Palindrome-mediated chromosomal translocations in humans

Abstract

Recently, it has emerged that palindrome-mediated genomic instability contributes to a diverse group of genomic rearrangements including translocations, deletions, and amplifications. One of the best studied examples is the recurrent t(11;22) constitutional translocation in humans that has been well documented to be mediated by palindromic AT-rich repeats (PATRRs) on chromosomes 11q23 and 22q11. De novo examples of the translocation are detected at a high frequency in sperm samples from normal healthy males, but not in lymphoblasts or fibroblasts. Cloned breakpoint sequences preferentially form a cruciform configuration in vitro. Analysis of the junction fragments implicates frequent double-strand-breaks (DSBs) at the center of both palindromic regions, followed by repair through the non-homologous end joining (NHEJ) pathway. We propose that the PATRR adopts a cruciform structure in male meiotic cells, creating genomic instability that leads to the recurrent translocation.

Fig. 1

Palindrome-mediated translocation in humans. (a) Schematic representation of the t(11;22)(q23;q11). The PATRR11 and the PATRR22 are located at the breakpoints on 11q23 and 22q11, respectively. (b) Palindromic sequence possesses the potential for forming a cruciform configuration. Short palindromic sequences have the potential to form such double-stranded cruciform structures by intra-strand base pairing in the single-stranded DNA. DNA sequences indicated by blue arrows are the complement for those depicted by red arrows.

Fig. 2

Palindrome-mediated deletion. Upper panel shows replication-dependent pathway of the deletion. A hairpin structure is formed in the template strand because of intra-strand base pairing of the palindrome.
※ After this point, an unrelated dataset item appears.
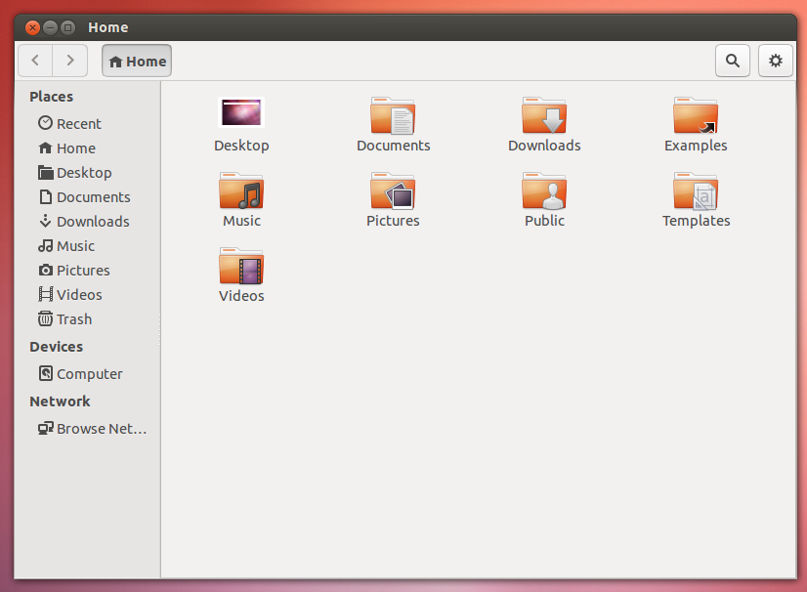
Task: Click the Home breadcrumb tab
Action: pyautogui.click(x=136, y=60)
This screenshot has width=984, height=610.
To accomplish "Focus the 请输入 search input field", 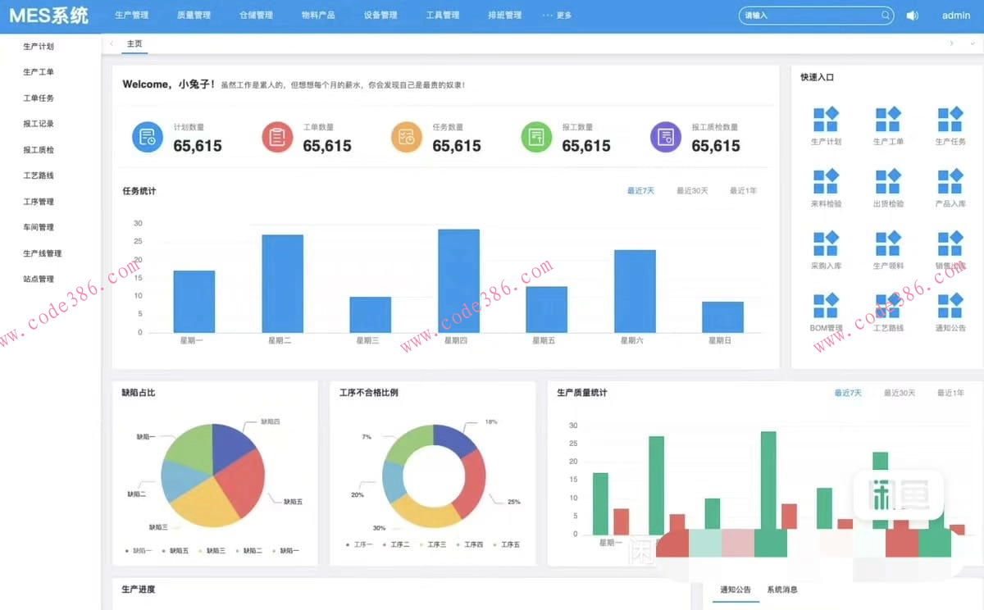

Replication machinery may stall just before the palindrome, or may enter the palindrome and stall after progressing some distance. Since the deletion often utilizes short direct repeats within or flanking the palindrome, the palindromic region is partially or completely deleted. Lower panel depicts an alternative pathway, cruciform-mediated resection of the palindromic DNA. Red lines indicate palindromic regions.

Fig. 3

High frequency of de novo t(11;22) in sperm from normal males. (a) Translocation-specific PCR. Hatched boxes indicate chromosome 11, whereas dotted boxes depict chromosome 22. Centromeres are depicted as circles, while the PATRRs are indicated as filled boxes. The four PCR primers used for translocation-specific PCR (arrows) can be distinguished by the different colors. (b) Strategy for estimation of translocation frequency by PCR. Genomic DNA was extracted from sperm samples. Translocation-specific PCR was performed using multiple batches of template DNA. The translocation frequency was calculated using the equation, q = 1 − (1 − p)^1/n; n = number of haploid genomes per aliquot, p = the probability that an aliquot contains a translocation product, and q = the probability that one randomly selected haploid genome in a given aliquot sustained a translocation. (c) The results of PCR. Upper panel shows the results from sperm DNA, whereas the lower panel indicates those from lymphoblast DNA. Lane M, size marker; lane N, negative control; lane P, genomic DNA from a t(11;22) carrier serving as a positive control.

Fig. 4

Model for the mechanism of PATRR-mediated translocation. (a) The PATRR might be cleaved at the tip of the hairpin structure, which corresponds to the center of the palindrome (“center-break mechanism”). (b) Alternatively, the PATRR might be cleaved diagonally at the base of the cruciform (“kesa-giri” refers to the way a Japanese samurai kills an enemy with his sword). Two PATRRs, located on different chromosomes, are indicated by red and blue lines, respectively.